Borrowash  is a village in the Erewash district of Derbyshire, England, situated immediately east of the Derby city boundary. The appropriate civil parish is called Ockbrook and Borrowash.

History
Borrowash was, for most of its history, the second village in Ockbrook parish and sits on the eastern edge of Derby city. In the late 1800s it started to grow and now it is the larger of the two villages. The Derby Canal arrived in Borrowash in 1796, but it gradually fell into decline after the introduction of the railway during mid nineteenth century; and by the 1960s it was abandoned. Passenger rail service ceased in 1966 and the Borrowash railway station was demolished in 1994. Borrowash is part of the parish of Ockbrook, but has its own church, St Stephen's Church, Borrowash, which was built in 1899 by P.H.Currey of Derby who designed many fine buildings in the county.

Sport

Football
The local football team Borrowash Victoria A.F.C. was founded in 1911. They are currently members of the East Midlands Counties League and play at the Asterdale Bowl. The club originated in Borrowash before relocating to Spondon in 1984. The ground is situated next door to Graham Street Prims.

Cricket
History of cricket dates back to the mid nineteenth century, where a match report was recorded between Ockbrook and "Sawley Club" in 1843. Ockbrook & Borrowash Cricket Club moved to the current ground on Victoria Avenue in 1898. In 1999, Ockbrook & Borrowash CC became the first champions of the newly formed The Premier Division of the Derbyshire County Cricket League; the top level for recreational club cricket in Derbyshire, England, and is a designated ECB Premier League. The club has continued to gain high acclaim and has since added a further 5 Championship league titles to its tally: 2005, 2006, 2009, 2011, and 2014.

Tennis
Ockbrook & Borrowash Lawn Tennis Club was established after the First World War in 1919, providing a recreation facility for soldiers arriving back from the War. Located in Nottingham Road, the club has five outdoor carpet courts.

Education
Borrowash Playgroup offers non-compulsory education to children aged between one and three, as does Ashbrook Nursery School but this is specifically for ages two to four. Ashbrook Infant and Junior Schools provide compulsory education at Key Stages 1 and 2 for children aged 4–11.

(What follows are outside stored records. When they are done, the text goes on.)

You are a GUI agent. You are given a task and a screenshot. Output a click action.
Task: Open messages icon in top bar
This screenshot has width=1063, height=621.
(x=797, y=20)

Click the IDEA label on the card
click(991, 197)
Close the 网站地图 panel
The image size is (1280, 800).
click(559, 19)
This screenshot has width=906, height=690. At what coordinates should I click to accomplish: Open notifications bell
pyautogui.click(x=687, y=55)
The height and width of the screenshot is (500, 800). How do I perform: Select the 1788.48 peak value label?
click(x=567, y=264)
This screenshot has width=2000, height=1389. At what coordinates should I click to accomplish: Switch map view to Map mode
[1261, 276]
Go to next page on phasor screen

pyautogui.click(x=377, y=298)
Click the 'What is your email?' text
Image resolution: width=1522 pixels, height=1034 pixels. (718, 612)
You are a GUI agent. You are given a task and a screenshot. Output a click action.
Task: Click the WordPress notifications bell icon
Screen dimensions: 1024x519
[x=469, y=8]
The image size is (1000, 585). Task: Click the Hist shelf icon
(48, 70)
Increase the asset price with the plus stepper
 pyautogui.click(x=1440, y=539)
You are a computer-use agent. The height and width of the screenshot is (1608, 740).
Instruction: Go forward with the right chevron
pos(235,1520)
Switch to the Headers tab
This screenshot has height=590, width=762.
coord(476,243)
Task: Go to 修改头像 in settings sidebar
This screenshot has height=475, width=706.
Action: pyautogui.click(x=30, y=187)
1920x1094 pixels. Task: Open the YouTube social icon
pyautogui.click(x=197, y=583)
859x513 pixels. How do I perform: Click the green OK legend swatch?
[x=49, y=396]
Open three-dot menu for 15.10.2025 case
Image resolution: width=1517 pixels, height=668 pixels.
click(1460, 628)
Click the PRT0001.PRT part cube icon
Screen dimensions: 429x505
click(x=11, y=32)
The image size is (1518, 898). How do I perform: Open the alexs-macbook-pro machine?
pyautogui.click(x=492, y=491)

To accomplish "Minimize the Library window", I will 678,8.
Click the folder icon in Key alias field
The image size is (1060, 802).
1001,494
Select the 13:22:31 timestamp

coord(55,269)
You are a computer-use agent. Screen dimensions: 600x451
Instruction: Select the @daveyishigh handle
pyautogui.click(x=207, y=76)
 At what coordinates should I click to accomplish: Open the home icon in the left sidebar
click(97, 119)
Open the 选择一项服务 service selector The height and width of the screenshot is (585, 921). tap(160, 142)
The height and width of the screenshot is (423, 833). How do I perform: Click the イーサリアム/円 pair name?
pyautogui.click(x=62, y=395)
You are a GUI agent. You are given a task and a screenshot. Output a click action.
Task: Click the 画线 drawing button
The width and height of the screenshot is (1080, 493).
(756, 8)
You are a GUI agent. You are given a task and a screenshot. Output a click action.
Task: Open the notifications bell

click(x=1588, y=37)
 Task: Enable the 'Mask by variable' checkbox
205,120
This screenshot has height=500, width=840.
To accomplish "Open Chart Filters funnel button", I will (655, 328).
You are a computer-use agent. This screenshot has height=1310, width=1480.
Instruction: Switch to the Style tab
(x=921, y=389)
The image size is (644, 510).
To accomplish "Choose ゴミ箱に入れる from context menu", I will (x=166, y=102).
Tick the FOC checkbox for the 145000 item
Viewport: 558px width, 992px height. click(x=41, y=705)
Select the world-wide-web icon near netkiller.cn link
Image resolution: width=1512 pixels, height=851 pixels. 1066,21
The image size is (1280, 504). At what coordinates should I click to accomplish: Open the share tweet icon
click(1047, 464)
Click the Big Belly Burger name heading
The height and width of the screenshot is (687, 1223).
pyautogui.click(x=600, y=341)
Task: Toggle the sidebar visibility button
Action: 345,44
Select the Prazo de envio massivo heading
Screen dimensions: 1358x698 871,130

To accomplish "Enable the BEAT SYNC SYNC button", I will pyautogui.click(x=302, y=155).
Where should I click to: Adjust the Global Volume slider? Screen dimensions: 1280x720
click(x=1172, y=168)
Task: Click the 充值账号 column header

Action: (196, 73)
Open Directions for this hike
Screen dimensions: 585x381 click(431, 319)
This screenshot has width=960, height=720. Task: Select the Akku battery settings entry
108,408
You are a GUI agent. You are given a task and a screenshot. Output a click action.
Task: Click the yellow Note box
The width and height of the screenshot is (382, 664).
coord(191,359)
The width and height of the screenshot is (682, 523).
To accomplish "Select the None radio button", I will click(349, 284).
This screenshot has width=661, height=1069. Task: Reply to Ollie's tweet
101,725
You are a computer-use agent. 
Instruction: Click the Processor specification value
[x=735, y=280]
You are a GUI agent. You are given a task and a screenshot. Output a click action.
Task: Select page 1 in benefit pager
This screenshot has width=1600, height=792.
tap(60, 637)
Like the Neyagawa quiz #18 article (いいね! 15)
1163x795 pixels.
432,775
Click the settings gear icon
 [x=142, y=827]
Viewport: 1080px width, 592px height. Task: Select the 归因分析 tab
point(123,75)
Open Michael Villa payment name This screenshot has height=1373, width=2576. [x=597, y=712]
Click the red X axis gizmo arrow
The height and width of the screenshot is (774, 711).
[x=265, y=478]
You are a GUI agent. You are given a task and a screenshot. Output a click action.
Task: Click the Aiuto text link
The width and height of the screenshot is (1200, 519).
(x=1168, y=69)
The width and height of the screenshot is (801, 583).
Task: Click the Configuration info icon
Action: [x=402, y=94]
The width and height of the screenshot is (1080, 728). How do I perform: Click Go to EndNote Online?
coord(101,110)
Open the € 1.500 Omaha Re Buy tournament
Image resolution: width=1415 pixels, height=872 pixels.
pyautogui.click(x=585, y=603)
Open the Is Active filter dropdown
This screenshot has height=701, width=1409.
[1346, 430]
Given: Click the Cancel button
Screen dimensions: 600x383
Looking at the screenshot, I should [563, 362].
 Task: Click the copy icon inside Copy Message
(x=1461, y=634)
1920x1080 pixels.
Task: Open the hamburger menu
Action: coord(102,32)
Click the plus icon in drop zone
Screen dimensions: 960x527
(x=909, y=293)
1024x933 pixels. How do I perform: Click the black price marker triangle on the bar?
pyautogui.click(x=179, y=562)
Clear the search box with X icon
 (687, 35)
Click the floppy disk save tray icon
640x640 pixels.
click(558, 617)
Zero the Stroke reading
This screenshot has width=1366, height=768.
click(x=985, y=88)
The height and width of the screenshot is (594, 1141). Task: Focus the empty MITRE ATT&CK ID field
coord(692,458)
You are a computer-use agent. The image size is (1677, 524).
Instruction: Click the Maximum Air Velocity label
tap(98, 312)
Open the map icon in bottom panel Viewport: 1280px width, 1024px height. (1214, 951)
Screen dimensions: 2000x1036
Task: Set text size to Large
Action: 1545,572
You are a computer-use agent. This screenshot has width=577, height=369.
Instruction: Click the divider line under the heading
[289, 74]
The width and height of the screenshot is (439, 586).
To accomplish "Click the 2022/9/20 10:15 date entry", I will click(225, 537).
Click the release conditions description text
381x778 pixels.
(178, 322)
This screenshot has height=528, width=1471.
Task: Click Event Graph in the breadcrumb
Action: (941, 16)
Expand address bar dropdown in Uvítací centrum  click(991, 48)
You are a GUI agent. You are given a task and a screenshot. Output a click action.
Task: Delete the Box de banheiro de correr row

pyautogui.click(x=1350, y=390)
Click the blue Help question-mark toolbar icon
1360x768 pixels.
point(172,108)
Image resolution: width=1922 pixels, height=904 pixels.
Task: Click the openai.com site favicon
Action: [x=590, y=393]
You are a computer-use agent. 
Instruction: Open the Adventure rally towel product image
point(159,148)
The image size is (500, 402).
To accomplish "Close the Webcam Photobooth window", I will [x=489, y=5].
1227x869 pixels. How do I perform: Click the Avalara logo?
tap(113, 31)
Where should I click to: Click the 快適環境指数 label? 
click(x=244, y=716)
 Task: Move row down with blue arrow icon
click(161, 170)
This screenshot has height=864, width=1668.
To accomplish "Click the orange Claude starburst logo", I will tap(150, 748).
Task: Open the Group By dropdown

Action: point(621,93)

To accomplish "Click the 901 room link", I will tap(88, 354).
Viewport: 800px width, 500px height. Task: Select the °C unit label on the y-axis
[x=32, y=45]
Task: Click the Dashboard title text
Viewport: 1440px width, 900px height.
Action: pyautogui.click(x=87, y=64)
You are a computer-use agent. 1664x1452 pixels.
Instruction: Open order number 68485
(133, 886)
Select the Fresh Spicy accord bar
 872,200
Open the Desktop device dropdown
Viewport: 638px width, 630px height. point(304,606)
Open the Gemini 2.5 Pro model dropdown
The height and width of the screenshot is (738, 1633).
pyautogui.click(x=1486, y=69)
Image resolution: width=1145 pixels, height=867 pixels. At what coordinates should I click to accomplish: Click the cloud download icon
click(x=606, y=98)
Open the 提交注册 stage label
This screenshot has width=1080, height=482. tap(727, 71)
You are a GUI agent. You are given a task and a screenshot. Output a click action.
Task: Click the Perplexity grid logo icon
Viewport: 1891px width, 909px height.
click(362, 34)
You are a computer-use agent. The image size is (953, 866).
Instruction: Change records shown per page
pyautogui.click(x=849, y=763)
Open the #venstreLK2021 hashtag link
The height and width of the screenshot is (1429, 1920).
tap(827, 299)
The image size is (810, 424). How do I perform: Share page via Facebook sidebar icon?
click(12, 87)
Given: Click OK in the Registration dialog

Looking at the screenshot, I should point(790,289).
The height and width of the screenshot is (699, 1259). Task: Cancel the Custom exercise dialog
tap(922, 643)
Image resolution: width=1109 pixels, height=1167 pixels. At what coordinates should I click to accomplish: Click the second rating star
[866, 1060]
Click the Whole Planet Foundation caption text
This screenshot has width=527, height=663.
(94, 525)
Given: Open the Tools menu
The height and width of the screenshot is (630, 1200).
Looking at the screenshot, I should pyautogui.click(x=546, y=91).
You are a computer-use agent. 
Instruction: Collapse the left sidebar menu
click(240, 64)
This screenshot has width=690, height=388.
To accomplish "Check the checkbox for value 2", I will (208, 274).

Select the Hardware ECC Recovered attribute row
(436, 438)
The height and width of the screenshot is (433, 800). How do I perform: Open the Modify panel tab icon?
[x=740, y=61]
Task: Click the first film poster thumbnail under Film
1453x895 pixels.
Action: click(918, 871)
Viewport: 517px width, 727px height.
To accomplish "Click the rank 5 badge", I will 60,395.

For further educational facilities (non-fee paying), the closest secondary school is West Park in Spondon where, as of 2004, a sixth form no longer exists and consequently the closest provider of further education is Friesland School in Sandiacre. The nearest university is the University of Derby.

Transportation
There are three bus routes which serve Borrowash.
Littles Travel operate services 9/9A into Derby City Centre under tender to Derby City Council. Trent Barton also operate Indigo and i4 buses serving the village towards both Nottingham and Derby city centres at frequent intervals.

To the south of the village there was once a railway station (Borrowash railway station opened by the Midland Counties Railway) and the Derby Canal with two locks.  The train station was built in 1839 and closed in 1966, But the train platform still served as stopping point in Borrowash to passengers until 1978, Then platform was completely removed. The canal is currently being restored, with the work on one of the locks nearing completion. The area which the canal used to run through is currently a public footpath linking Borrowash and Spondon.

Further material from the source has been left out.